* **Problem**: Please copy everything from the start of the data below down to the line that contains "This screenshot has width=600, height=869.", including both ends. Leave the pictures out of your copy.

BEGIN Extracted material

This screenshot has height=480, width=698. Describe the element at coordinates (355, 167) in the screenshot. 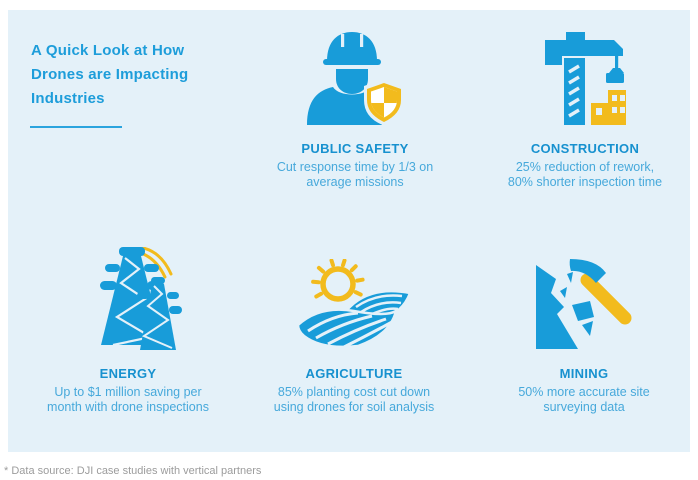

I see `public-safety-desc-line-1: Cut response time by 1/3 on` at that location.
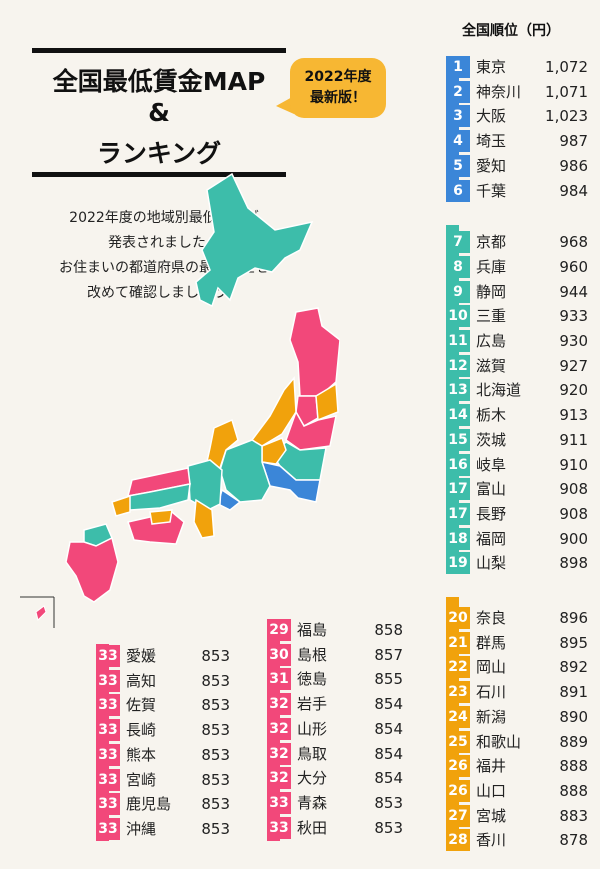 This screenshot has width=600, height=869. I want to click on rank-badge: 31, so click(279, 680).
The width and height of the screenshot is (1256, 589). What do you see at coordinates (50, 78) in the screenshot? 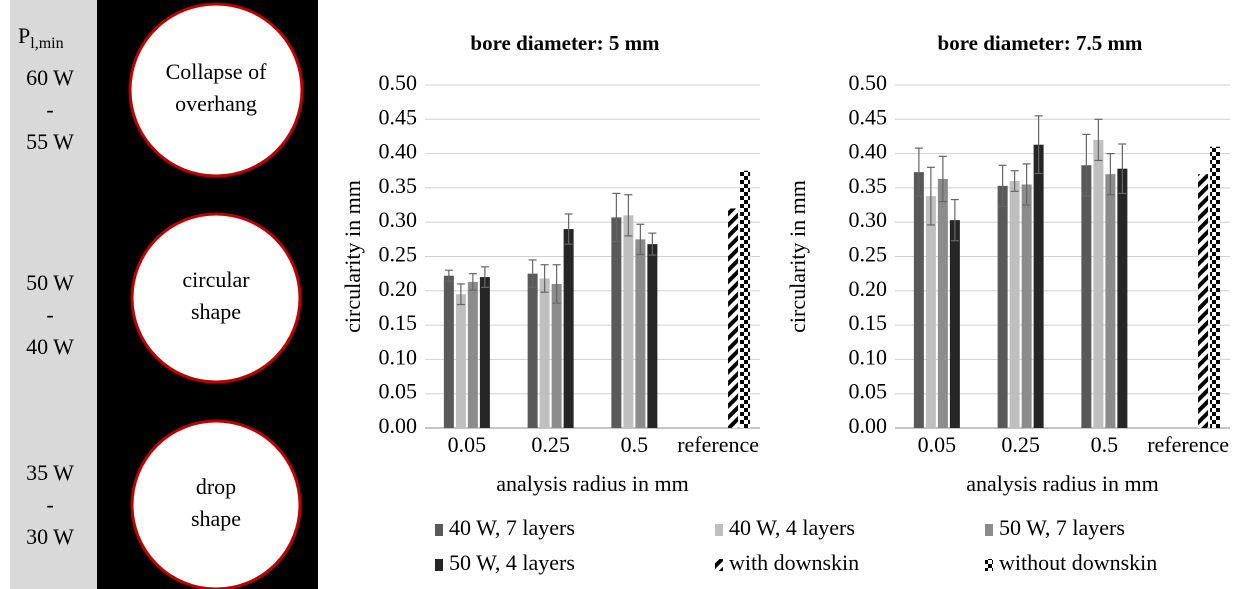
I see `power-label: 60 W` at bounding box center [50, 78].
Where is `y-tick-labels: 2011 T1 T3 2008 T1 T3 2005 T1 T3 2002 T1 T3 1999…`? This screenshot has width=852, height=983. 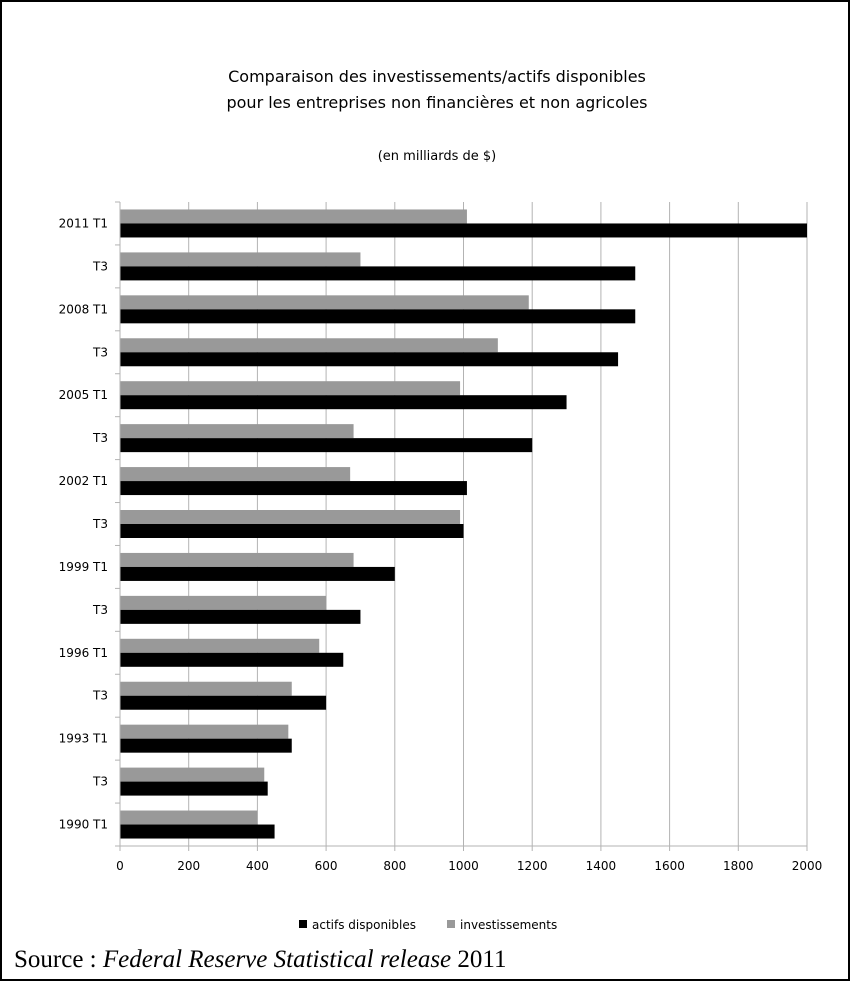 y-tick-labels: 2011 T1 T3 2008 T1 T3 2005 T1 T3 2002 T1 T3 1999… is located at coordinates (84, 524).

END Extracted material

* **Response to the exercise**:
This screenshot has height=480, width=698. Describe the element at coordinates (355, 167) in the screenshot. 

I see `public-safety-desc-line-1: Cut response time by 1/3 on` at that location.
 This screenshot has width=600, height=869. I want to click on rank-badge: 31, so click(279, 680).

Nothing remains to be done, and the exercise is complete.